◆ **EXERCISE PROMPT**
All of the data is to be printed again exactly as it appears.
[Opening ENTRIES SUPPLIED section]
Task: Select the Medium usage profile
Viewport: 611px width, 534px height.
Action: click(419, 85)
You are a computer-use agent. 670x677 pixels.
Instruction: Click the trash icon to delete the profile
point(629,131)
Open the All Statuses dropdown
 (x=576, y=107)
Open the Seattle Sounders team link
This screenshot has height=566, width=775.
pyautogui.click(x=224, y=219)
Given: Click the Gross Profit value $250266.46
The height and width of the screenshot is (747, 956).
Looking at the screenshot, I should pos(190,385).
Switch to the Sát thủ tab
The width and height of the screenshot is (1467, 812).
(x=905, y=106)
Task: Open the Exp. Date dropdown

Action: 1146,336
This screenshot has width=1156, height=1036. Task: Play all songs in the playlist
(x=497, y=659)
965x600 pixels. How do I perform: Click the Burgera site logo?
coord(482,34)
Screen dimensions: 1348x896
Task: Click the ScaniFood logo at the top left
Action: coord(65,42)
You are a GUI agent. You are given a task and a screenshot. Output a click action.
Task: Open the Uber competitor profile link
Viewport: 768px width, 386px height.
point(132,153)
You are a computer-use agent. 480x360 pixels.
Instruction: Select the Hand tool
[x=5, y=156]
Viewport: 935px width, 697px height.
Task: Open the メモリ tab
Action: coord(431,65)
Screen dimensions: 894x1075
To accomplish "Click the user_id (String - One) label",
[Closing ENTRIES SUPPLIED section]
◆ **OUTPUT OF THE EXERCISE**
Task: Select the Medium usage profile
Viewport: 611px width, 534px height.
Action: click(419, 85)
You are a computer-use agent. 670x677 pixels.
Instruction: Click the trash icon to delete the profile
point(629,131)
Open the All Statuses dropdown
 (x=576, y=107)
Open the Seattle Sounders team link
This screenshot has height=566, width=775.
pyautogui.click(x=224, y=219)
Given: Click the Gross Profit value $250266.46
The height and width of the screenshot is (747, 956).
Looking at the screenshot, I should pos(190,385).
Switch to the Sát thủ tab
The width and height of the screenshot is (1467, 812).
(x=905, y=106)
Task: Open the Exp. Date dropdown

Action: 1146,336
This screenshot has width=1156, height=1036. Task: Play all songs in the playlist
(x=497, y=659)
965x600 pixels. How do I perform: Click the Burgera site logo?
coord(482,34)
Screen dimensions: 1348x896
Task: Click the ScaniFood logo at the top left
Action: coord(65,42)
You are a GUI agent. You are given a task and a screenshot. Output a click action.
Task: Open the Uber competitor profile link
Viewport: 768px width, 386px height.
point(132,153)
You are a computer-use agent. 480x360 pixels.
Instruction: Select the Hand tool
[x=5, y=156]
Viewport: 935px width, 697px height.
Task: Open the メモリ tab
Action: coord(431,65)
Screen dimensions: 894x1075
To accomplish "Click the user_id (String - One) label",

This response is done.